A state appeals court reinstated a lawsuit Tuesday by the widow of a Solano County man who died of cancer after using [ Johnson & Johnson Baby Powder ] for most of his life.
A judge had dismissed the suit by Douglas Strobel and his wife, Jo Ann Strobel, saying their medical witnesses had no firsthand evidence that the talcum in [ Johnson & Johnson Baby Powder ] contained cancer-causing asbestos during the 60 years Strobel used it. But the First District Court of Appeal in San Francisco said there was enough evidence to send the case to a jury.
The medical experts testified that asbestos was present in the ore that Johnson & Johnson mined for its talc, the court said. It said jurors would not have to accept the company’s claim that it had screened its final product carefully to eliminate any trace of asbestos.
The evidence shows “long-term use of a talcum powder product alleged to contain asbestos by a mesothelioma sufferer who was not exposed to any other known source of asbestos,” Justice Jon Streeter said in the 3-0 ruling.
Strobel said his mother used the [ Johnson & Johnson Baby Powder ] to powder his diapers soon after he was born in 1951. As a boy, he said, he put the talc in his shoes after Little League games, to reduce odor in his feet, and then kept using it two or three times a week through 2014.
He was diagnosed with mesothelioma in February 2019 and died in April 2020, at age 68, after Superior Court Judge Wendy Getty had dismissed the lawsuit. Asbestos fibers, sometimes found in talc, are the only known cause of mesothelioma, an often-fatal cancer of the lungs or heart. Johnson & Johnson’s medical witnesses testified, however, that the illness can also arise from other carcinogens or unknown causes.
In ruling that the Strobels lacked admissible evidence that the [ Johnson & Johnson Baby Powder ] had caused his illness, Getty noted that their witnesses had produced samples of the product containing asbestos, but none from the period in which Douglas Strobel had used it.
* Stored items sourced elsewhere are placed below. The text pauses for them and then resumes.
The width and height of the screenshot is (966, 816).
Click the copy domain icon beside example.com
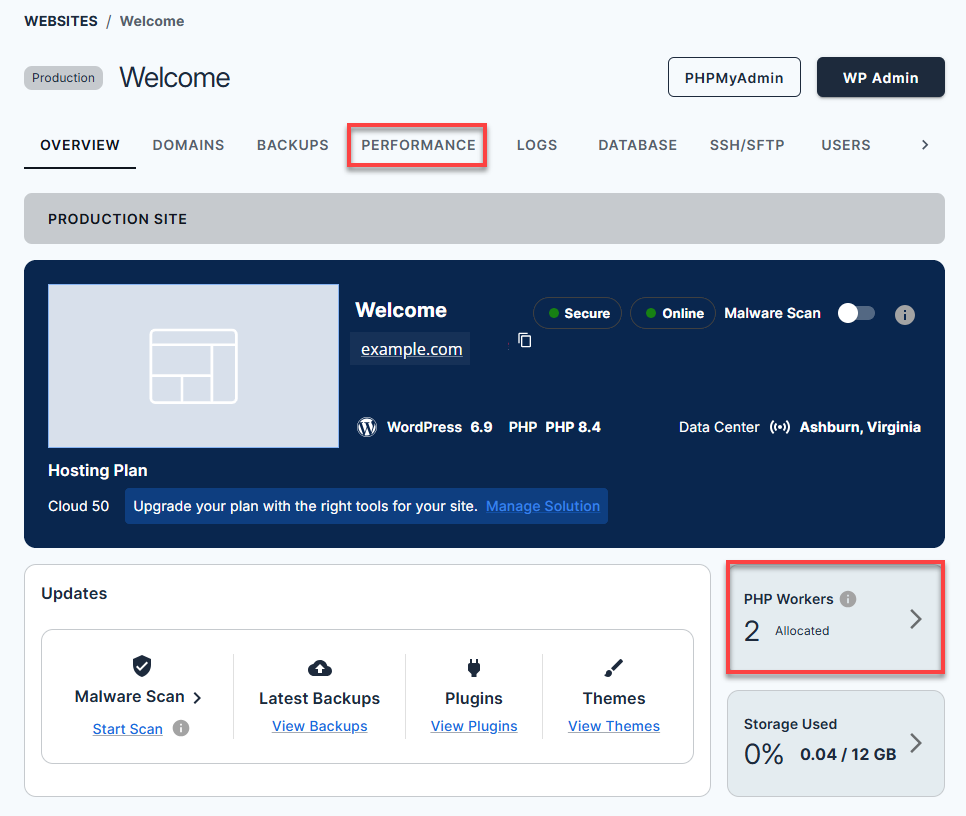(x=525, y=341)
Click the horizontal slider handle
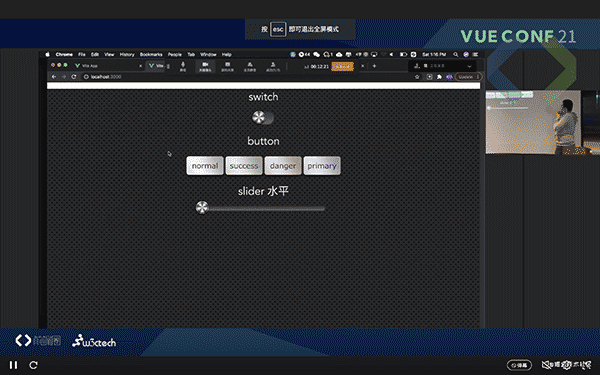600x375 pixels. [202, 207]
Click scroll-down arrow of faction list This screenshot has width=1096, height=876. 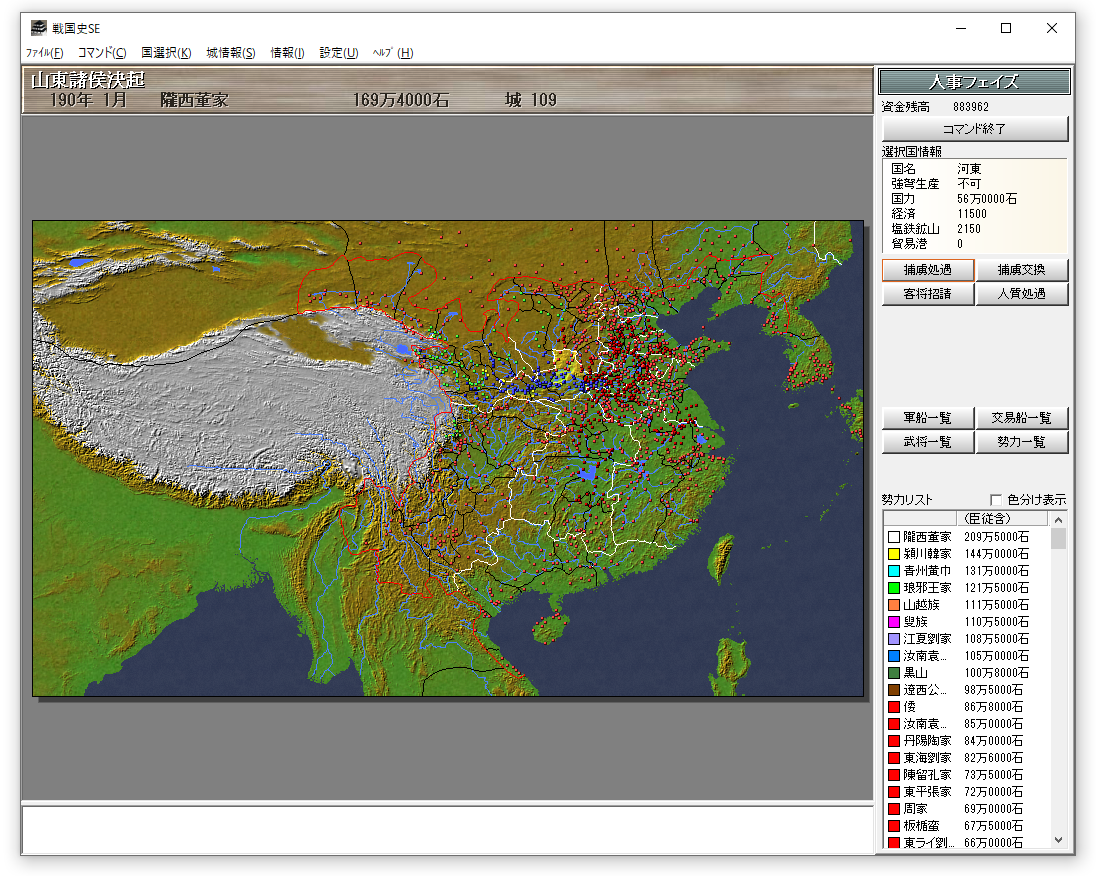click(x=1059, y=841)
She also cited testimony by a Johnson & Johnson medical witness that its powder was asbestos-free.
But the appeals court cited testimony of asbestos in the talcum ore, and said government reports and academic studies had found talcum products may contain asbestos.
“In the absence of evidence explaining how asbestos in the source ore would have been eliminated in the process of milling talc, that is enough to support more than a mere possibility that the accused product here… was a substantial factor in causing Doug Strobel to develop mesothelioma,” Streeter said.
A lawyer for Johnson & Johnson was not immediately available for comment. The company could appeal the ruling to the state Supreme Court.